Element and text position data
* BEGIN *
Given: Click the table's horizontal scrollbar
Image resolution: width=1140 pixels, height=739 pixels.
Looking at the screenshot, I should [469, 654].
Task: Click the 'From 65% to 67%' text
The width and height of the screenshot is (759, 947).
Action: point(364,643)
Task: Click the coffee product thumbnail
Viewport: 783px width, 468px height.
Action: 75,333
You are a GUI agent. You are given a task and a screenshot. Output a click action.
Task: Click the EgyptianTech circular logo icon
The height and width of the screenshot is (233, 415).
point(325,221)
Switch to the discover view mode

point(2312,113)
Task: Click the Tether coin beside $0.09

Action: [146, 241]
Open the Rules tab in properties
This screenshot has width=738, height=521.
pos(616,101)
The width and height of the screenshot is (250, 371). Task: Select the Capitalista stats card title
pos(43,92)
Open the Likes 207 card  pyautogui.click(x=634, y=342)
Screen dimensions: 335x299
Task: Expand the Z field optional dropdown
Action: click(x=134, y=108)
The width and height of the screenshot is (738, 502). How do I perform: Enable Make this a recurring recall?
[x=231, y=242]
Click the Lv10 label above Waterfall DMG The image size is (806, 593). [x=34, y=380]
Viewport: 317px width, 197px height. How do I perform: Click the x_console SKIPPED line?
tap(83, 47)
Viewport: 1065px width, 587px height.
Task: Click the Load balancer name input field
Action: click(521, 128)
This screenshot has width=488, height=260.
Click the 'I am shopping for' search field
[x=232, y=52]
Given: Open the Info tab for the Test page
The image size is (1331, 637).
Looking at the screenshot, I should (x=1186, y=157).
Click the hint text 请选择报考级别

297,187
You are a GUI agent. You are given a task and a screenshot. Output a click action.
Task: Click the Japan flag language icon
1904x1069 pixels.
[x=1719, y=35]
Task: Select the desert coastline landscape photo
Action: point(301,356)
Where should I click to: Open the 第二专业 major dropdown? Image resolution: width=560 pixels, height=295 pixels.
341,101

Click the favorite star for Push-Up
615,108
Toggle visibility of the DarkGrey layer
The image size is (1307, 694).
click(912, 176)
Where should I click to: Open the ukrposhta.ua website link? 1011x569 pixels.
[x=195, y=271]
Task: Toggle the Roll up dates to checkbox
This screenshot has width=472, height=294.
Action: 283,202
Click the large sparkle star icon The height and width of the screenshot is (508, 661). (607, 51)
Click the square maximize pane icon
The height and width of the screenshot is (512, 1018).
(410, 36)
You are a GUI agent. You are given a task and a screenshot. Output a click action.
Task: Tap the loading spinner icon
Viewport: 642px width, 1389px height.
* END *
Instruction: Copy out the lines of the records verbatim, starting at the line that contains "Click the square maximize pane icon" and continuing through the last line of the records.

Response below:
Click the square maximize pane icon
The height and width of the screenshot is (512, 1018).
(410, 36)
You are a GUI agent. You are given a task and a screenshot. Output a click action.
Task: Tap the loading spinner icon
Viewport: 642px width, 1389px height.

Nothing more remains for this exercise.